● Task objective: In the article about NHS pressures, what did Dr. Cliff Mann say A&E units had begun to feel like?

NHS may collapse unless elderly give up hospital beds – Health Minister

14 May, 2013 15:59 / Updated 12 years ago

Britain’s National Health Service (NHS) will collapse unless action is taken to improve care for elderly patients outside of hospitals to free up much needed beds for other inpatients, Health Minister Norman Lamb has warned.

Lamb said that the NHS is under huge pressure from an ageing population, with the number of elderly patients suffering chronic and complex health problems growing and that tackling it would be “the challenge of the 21st century.”

“Accident and Emergency [A&E] units are under pressure, ambulances are carrying more patients than they should, significant numbers of people are in hospital who should be cared for elsewhere. The system is becoming dysfunctional and we need to do something about it,” Lamb told the Telegraph.

While one of Britain’s most senior A&E doctors, Dr. Cliff Mann, from the College of Emergency Medicine, said that they had begun to feel like “war zones,” and that many doctors were turning their backs on emergency medicine.

● The data:

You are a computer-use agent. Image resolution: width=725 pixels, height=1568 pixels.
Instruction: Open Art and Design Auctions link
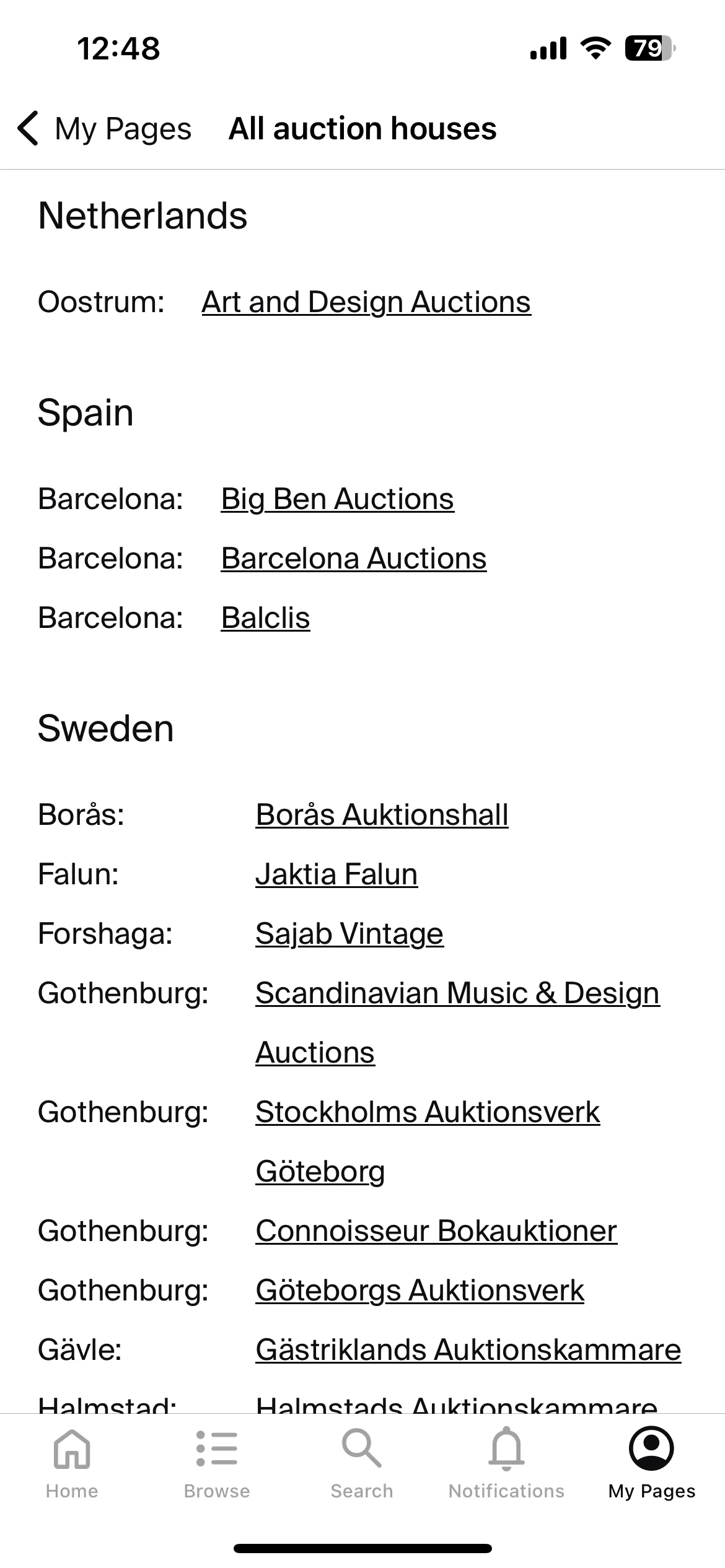pyautogui.click(x=366, y=302)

● Answer to this exercise: War zones.